*** Opening Supplied text ***

Funnily enough, I do believe I have a healthy weight. I just don’t think there’s one magic number that fits all bodies, or even all women of a certain height. I think there’s a weight where my body functions as it ought to do, and I think most of us have such a weight… and I believe each individual body naturally tends to that weight. So if I eat reasonably (as in sating my hunger regularly, not stuffing myself to the point of illness more than a few times a year [ because we all need a little bit of excess now and then], and eating from a variety of food groups every day), exercise in an appropriate way for my body and fitness level, and then let the chips fall where they will in terms of weight, chances are I will find myself in the healthiest body I am capable of having.
And you know what? It’s okay that that body happens to be very, very fat.
I’m so tired of the term “healthy weight” or that weight is brought up at all when talking about health. I recently read a blog about how major US food companies put chemicals in the US food supply that they don’t put into the same foods they sell overseas, because those chemical additives have been banned in those countries. The point was to show that many companies are contaminating the food supply with dangerous ingredients and it isn’t something the HAVE to do.
I appreciated the general premise of the article but was annoyed when the author started talking about weight and fighting obesity. When all of America is eating the SAME foods from the SAME major food companies, how can you even bring obesity into the equation? If Sally over there is eating Food X with all its additives and is a size 4 then how can you say Food X is causing obesity just because Susan eats Food X and happens to be obese?? If all these junky foods were really causing obesity, wouldn’t EVERYONE be fat?
Let’s just stick to the real issue, those additives are just simply unhealthy and have been linked to a myriad of health problems and if those companies can produce the same foods overseas without those additives, then why are they doing it here?
“If Sally over there is eating Food X with all its additives and is a size 4 then how can you say Food X is causing obesity just because Susan eats Food X and happens to be obese?? If all these junky foods were really causing obesity, wouldn’t EVERYONE be fat?”
….Because obesity is caused by both genes and environment (and obesity researchers favor genes as the main cause). That means that Susan could have genes that predispose her to becoming obese when she is exposed to Food X, which Sally does not. I’m not agreeing with the idea that chemicals cause obesity (I don’t know anything about that); I’m just explaining why they might not affect everyone.
I am doing the diversity calendar for the month of May at my work and would like to include an event about size acceptance. I there any upcoming events you could suggest.
I would totally bake cakes for all of you. They’d be good, too. And Helena, I bet I could even come up with a frosting you’d enjoy… but if you didn’t like it, I would happily scrape the rest off and eat that, too. Homemade buttercream is my idea of delicious, but my cakes are tasty on their own. I’m just sayin’.
It totally depends on the icing, but I’m not a fan of too much sugaryness like the bakery uses. It starts to taste sickly sweet to me. For the record, I don’t like the centers of Oreos either, but bring on the cookie!! 😀
A few years ago, a co-worker with a killer secret family recipe for carrot cake made that for me. My favorite flavor of cake is carrot cake, so she won me over heart and soul with that. But the frosting she made was AMAZING, and I can honestly say I’ve never enjoyed a birthday cake more than that one. 😀
Of course I have no proof, but I’ve always felt that part of the general increase in size of children and youth in America has been due to the chemicals in our processed foods, hormones that travel from farm raised animals and make it into our food supply. Of course, with the argument above that Amelia so eloquently shared regarding food X and the differences in people, maybe I”m way off base.

*** Closing Supplied text ***

Task 1:
List every personal name that appears in the comments on weight and food.
Task 2:
Change "buttercream" to "fudge" in the comments on weight and food, and write out the part from "I am doing the" to "I’m just sayin’." with that change.

*** Opening Records shown ***

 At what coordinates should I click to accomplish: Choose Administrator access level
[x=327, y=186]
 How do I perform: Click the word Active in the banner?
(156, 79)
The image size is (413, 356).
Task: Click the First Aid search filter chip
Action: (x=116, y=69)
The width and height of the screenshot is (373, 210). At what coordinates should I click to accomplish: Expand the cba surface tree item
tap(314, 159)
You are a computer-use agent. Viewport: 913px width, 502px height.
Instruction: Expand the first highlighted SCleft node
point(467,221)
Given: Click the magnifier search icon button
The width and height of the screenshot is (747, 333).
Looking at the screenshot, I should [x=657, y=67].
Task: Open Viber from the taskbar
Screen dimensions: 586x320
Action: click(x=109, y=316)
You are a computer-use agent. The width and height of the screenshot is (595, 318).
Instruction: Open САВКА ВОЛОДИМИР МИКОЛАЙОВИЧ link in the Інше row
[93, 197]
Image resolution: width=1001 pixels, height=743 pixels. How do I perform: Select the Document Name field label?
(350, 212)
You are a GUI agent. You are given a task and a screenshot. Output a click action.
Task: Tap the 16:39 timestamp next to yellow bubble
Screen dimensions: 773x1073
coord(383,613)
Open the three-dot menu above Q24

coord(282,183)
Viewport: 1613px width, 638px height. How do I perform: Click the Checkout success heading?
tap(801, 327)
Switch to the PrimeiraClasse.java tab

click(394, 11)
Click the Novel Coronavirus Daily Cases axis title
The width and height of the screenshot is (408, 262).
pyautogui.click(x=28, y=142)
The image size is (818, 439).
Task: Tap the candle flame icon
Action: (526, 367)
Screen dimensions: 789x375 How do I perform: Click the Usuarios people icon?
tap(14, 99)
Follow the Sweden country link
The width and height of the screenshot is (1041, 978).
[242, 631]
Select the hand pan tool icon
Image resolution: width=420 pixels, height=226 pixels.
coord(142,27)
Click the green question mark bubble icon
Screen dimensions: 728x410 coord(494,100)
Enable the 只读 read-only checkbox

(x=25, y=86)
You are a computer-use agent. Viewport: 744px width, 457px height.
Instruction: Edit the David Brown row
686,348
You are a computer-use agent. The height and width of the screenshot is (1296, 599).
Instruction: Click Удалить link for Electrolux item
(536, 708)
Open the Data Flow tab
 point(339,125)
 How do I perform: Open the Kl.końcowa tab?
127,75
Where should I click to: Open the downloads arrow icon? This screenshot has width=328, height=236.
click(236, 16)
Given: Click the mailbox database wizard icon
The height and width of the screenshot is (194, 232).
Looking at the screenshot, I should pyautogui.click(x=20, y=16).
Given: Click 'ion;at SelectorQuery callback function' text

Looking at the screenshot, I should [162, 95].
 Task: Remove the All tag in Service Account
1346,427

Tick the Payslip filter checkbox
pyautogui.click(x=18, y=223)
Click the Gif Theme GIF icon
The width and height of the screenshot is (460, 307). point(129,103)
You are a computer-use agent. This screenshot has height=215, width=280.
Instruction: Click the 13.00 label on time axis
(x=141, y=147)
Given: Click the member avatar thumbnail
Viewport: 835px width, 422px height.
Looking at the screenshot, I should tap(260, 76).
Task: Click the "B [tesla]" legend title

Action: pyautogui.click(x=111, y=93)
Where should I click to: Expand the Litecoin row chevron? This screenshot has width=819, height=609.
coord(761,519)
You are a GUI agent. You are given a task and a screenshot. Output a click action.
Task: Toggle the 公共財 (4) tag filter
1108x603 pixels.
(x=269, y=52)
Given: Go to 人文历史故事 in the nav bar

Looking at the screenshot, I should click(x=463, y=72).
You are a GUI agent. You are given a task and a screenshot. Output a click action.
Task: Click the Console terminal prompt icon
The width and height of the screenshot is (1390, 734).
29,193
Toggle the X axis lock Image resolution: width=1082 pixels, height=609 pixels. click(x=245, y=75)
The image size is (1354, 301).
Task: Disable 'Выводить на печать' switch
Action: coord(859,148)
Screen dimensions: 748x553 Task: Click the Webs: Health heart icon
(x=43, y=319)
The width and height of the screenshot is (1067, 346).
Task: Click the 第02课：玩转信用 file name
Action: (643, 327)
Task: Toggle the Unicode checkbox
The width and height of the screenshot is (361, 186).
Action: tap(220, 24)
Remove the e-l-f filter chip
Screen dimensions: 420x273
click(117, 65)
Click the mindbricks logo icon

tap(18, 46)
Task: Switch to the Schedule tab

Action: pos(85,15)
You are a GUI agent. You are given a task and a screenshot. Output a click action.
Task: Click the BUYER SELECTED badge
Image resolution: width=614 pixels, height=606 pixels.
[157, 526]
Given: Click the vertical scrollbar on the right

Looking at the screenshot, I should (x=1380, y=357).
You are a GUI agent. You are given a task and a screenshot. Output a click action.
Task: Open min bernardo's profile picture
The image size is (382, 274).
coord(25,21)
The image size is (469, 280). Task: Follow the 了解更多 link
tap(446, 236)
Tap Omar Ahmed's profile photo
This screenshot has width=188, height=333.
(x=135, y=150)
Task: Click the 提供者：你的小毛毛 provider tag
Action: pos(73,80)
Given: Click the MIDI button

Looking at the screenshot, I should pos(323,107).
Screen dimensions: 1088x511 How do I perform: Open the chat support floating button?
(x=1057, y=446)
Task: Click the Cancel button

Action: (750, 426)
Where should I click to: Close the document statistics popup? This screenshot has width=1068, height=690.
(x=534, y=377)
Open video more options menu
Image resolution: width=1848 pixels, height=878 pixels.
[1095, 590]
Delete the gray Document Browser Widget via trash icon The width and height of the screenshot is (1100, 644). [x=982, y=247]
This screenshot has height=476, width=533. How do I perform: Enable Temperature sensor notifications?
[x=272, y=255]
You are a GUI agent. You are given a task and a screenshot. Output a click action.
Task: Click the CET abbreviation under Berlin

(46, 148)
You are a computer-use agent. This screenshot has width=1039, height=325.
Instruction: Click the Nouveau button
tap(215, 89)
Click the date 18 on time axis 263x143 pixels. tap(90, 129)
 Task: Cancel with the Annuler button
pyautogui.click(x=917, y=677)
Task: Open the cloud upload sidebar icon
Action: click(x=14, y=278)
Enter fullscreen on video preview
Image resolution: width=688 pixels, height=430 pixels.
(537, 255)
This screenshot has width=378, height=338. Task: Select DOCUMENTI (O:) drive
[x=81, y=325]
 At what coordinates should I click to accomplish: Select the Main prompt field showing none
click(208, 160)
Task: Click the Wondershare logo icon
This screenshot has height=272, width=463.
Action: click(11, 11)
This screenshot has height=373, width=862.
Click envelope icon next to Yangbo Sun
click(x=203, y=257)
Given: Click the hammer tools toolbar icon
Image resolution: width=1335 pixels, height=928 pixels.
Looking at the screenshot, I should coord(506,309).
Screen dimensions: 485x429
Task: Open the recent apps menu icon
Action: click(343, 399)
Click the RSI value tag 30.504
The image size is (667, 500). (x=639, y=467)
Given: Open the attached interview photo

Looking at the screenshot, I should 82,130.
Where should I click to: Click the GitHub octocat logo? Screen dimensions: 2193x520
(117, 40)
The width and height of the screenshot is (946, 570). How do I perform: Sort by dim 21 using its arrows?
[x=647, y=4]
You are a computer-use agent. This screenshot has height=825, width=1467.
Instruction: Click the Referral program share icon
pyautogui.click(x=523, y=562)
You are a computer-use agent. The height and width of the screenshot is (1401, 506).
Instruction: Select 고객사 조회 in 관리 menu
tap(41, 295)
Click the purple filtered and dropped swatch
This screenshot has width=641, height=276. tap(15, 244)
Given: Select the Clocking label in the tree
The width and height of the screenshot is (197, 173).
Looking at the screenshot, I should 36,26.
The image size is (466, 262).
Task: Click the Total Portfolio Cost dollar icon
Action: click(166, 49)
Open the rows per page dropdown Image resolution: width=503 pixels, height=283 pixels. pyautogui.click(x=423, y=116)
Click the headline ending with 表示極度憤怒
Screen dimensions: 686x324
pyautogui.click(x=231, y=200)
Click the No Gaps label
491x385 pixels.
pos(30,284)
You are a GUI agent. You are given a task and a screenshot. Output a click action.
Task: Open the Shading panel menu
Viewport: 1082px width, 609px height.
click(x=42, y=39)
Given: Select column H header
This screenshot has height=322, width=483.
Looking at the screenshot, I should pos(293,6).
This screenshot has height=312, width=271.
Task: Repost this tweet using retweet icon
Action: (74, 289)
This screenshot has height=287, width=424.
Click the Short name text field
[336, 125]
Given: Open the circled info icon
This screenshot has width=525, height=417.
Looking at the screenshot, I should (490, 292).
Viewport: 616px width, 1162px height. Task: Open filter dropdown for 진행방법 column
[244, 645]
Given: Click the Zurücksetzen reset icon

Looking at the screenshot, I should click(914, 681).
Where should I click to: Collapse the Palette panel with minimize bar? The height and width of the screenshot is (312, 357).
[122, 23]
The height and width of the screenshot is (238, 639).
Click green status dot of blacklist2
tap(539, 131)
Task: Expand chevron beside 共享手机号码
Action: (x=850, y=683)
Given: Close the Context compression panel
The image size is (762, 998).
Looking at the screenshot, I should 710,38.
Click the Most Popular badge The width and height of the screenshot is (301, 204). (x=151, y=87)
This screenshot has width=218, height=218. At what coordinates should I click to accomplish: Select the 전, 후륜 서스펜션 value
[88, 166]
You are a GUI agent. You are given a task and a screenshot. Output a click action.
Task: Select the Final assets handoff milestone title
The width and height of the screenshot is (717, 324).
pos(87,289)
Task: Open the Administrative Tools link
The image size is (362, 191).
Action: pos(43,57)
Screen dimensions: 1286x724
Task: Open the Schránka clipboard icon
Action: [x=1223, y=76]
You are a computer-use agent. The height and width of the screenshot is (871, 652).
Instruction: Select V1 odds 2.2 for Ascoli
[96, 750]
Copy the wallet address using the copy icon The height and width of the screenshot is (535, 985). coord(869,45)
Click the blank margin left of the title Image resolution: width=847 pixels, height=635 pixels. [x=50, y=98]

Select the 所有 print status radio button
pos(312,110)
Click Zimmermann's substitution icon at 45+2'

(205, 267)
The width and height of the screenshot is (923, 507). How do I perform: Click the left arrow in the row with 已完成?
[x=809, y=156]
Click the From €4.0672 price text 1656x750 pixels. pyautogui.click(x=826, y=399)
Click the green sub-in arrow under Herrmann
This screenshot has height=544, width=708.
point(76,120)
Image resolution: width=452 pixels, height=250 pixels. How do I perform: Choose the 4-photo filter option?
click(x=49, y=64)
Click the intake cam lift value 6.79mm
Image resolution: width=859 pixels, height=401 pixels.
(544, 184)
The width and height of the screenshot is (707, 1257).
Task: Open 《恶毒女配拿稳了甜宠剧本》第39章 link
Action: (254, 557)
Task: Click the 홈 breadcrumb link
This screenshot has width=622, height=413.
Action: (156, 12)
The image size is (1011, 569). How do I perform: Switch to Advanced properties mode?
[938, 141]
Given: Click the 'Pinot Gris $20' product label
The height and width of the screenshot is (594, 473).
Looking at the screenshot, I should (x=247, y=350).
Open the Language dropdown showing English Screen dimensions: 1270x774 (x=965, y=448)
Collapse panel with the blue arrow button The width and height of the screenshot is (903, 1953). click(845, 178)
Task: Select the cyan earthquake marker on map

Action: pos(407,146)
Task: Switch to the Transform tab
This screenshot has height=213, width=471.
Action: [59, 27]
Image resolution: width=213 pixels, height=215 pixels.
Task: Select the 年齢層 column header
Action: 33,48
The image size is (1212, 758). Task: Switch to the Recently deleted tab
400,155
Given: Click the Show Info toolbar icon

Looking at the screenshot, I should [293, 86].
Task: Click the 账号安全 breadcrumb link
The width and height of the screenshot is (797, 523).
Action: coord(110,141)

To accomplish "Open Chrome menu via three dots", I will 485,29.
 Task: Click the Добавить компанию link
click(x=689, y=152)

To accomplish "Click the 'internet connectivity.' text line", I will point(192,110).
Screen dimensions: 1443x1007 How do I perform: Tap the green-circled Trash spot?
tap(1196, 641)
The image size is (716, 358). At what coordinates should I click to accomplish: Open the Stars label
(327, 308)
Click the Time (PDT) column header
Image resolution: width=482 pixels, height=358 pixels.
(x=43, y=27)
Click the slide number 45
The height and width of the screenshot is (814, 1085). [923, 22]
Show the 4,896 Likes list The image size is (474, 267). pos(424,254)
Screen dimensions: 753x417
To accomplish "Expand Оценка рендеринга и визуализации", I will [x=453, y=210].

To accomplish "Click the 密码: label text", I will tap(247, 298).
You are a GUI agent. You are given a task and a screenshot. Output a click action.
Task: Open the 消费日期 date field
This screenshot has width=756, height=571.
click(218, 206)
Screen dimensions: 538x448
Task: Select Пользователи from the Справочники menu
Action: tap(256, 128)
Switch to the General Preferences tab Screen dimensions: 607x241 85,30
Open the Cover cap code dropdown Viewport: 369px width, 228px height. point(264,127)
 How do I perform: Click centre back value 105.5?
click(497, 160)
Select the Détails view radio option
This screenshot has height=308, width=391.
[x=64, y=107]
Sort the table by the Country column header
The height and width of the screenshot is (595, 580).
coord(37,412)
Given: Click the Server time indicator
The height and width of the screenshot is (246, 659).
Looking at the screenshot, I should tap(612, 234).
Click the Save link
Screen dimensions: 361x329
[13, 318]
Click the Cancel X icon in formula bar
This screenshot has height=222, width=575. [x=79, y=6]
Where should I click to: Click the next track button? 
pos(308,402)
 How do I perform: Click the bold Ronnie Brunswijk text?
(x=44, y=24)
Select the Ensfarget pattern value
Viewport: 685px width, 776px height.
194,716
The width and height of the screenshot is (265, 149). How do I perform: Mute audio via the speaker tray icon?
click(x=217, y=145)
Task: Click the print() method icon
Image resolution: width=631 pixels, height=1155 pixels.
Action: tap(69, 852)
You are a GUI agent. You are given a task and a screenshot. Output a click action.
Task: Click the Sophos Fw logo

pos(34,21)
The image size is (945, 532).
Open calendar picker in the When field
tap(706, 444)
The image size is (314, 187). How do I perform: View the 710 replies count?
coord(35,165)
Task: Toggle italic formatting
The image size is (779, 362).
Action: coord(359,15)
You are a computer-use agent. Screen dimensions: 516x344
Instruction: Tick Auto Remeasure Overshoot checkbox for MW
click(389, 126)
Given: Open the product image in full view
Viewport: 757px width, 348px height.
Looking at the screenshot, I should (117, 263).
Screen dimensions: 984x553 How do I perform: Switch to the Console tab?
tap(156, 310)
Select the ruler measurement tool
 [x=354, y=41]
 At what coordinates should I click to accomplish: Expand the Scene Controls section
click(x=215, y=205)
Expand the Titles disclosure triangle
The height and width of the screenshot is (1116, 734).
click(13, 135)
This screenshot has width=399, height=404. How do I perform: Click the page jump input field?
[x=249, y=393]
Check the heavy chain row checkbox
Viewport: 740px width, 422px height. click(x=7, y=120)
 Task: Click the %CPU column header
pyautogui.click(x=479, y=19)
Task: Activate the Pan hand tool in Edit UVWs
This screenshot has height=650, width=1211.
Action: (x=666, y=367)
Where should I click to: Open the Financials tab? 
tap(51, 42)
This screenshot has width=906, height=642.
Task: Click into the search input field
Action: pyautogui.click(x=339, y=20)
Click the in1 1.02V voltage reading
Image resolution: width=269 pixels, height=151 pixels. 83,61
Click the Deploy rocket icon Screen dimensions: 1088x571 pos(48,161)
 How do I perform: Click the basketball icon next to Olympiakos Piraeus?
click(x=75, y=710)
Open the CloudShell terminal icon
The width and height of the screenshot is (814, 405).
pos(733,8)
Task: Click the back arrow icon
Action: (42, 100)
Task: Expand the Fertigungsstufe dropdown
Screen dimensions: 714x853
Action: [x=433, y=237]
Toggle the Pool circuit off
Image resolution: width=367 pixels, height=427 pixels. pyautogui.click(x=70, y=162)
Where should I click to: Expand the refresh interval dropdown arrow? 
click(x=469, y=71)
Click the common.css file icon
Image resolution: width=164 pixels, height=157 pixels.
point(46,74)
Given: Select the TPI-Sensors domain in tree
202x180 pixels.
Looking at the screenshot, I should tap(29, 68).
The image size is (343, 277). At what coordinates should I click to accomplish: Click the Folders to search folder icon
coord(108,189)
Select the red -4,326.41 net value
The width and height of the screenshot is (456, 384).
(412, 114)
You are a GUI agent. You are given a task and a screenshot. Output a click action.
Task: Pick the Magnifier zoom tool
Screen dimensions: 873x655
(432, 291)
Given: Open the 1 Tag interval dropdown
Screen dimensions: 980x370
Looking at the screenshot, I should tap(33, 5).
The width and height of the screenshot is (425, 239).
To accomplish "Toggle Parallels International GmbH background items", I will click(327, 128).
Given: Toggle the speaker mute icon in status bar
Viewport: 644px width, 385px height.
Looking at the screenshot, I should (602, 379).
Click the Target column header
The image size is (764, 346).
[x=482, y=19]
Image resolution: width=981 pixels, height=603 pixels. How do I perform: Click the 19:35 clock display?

*** Closing Records shown ***

Response 1:
Sally, Susan, Helena, Amelia

Response 2:
I am doing the diversity calendar for the month of May at my work and would like to include an event about size acceptance. I there any upcoming events you could suggest.
I would totally bake cakes for all of you. They’d be good, too. And Helena, I bet I could even come up with a frosting you’d enjoy… but if you didn’t like it, I would happily scrape the rest off and eat that, too. Homemade fudge is my idea of delicious, but my cakes are tasty on their own. I’m just sayin’.